Actually, it is a process that basically does what you initially recommended, use the drawing tools. I've used this technique a lot, some of the results are quite interesting -- Visio Guy has seen my upright bass (not the fish).
So, to begin with, I cheated. I took the PPT file and inserted it into Visio, and then traced over the arrow. Basically, I use the line, curve, and pencil tools. For the longer arcs of the arrow shaft, I initially use the arc tool, in this case, I think it might have been a single arc, some times multiple arcs. Then, switch to the pencil, grab the center inflection point and drag it a little to get more arcing. Then, grab the inflection point handles and change the shape of the arc to match the arrow shaft inside edge curvature. Copy and place that arc section to form the outer edge of arc.
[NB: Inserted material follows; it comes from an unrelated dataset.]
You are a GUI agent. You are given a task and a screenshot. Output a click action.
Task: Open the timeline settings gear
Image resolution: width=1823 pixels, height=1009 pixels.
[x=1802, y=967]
Use the pencil to to resize, reposition end points to match the shaft so it is narrow at the head and wide at the end. Speaking of the end, go to that part of the figure. Both arc segments should "terminate" near where the end does it's rounding thing. Select one arc, use the line tool, draw a line that connects the two end points. You will eventually have to "join" these pieces. (If you really wanted too, you could have "blocked" in the entire shape with one continuous line-arc segments to avoid the "joining" process, but this figure had some repetitiveness, and I chose to do copy/paste.) Anyway, back to this "end" line, switch to pencil tool, grab the center inflection control and drag to match the rounding. (Another note, the line curvature will only match perfectly circular arc segments. The arc tool puts down elliptical segments which allow you to manipulate the curvature in all manner of interesting effects.) Now, join to the other arc segment. Switch to the arrow head, and it's basically a repeat process. You look at the arrow head, identify "regions" and draw either arc or line segments to block in the shape, then use pencil tool to manipulate the curvatures. Usually, I zoom in, up to 3000X, and ocassionally turn snap off so I can get highly precise placements of end points and curvatures. Matching transitions from one segment to the next is an iterative process of shifting end points about and playing with curvatures. Patience is a virtual here. Obviously, the final product must be completely connected to accept a fill pattern.
Hope this makes sense.

I rarely go into the shapesheet for these figures, unless I can't get the figure to close, and then I manipulate the endpoint to be the startpoint.

If you want to see the upright bass, I can post it hear, or in the marketplace, or have Visio Guy add it to the art section of the forum.